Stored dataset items
===

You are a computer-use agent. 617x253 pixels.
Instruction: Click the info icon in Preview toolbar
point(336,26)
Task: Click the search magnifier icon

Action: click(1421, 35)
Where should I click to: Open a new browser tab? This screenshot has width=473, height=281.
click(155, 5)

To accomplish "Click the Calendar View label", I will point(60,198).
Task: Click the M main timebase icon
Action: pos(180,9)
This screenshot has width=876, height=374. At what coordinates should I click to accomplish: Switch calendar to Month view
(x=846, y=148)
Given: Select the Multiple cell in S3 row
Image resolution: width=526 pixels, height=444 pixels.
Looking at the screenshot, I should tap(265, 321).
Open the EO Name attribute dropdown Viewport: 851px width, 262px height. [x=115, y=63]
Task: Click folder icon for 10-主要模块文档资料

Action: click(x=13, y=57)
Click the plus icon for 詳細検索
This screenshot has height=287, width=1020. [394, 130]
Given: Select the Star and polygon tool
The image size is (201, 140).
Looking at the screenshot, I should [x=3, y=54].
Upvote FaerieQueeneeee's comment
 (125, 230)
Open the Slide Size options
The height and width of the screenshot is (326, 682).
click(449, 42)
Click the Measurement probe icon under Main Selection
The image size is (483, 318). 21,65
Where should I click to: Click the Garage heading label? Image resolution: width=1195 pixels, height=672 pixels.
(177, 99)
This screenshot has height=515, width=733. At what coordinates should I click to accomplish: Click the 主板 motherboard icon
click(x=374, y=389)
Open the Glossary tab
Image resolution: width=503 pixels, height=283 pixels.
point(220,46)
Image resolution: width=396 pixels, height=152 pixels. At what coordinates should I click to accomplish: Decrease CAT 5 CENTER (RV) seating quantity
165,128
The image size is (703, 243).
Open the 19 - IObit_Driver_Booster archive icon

===

> [Your assignment]:
Search the records for the string "Given" and, wherever a line contains it, please copy that line.

> [Result]:
Given: Select the Multiple cell in S3 row
Given: Select the Star and polygon tool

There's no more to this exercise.